Call Centers: A Speaker-Independent World
This is quite good, but has little or nothing to do with call centers where applications must be speaker-independent. Call centers handle calls from a vast number of people, all with different voices and speech patterns. But speaker-independent recognition is harder to accomplish, requiring more resources than a personal dictation system. For that reason, call center systems tend to be less inclusive, with smaller vocabularies. What you want is a system that responds to the likely inputs - common words such as yes, no, help and operator as well as digits and letters of the alphabet.
Internationally, there is still a large installed base of potential callers who cannot access IVR. It follows that these callers are going to be expensive to process when they come into a call center because they have to be held in queue until an agent is ready.
Speech recognition will be a more important technology for call centers over the next few years. The centers that prosper will handle their paradoxical mission of simultaneously reducing costs and improving service.
Speech recognition is expensive to develop, but once it is done, it's done forever. In 1998, costs dropped as better tool kits became available for creating speech applications, and the vocabularies they can process grew.
The cost of maintaining a speech recognition system has few of the headaches involved in computer telephony integration or other "fancy" call center technologies. Once you tease meaning out of the speech, it becomes just like information entered through the Web or a touch-tone phone.

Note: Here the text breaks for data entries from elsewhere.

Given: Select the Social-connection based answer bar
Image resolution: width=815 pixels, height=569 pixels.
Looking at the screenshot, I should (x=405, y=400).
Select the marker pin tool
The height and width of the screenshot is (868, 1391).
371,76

Call centers that add value to the customer are the most valuable. The more people you can encourage to call, the better off you are. Capture data about them. Learn their likes and dislikes. And leave them with a positive experience to tell others about.
That's the essence of speech recognition - a simple front-end tool without many bells and whistles. Just as IVR turned customer entry into a call center, customers will accept speech recognition as a natural way to connect with a company.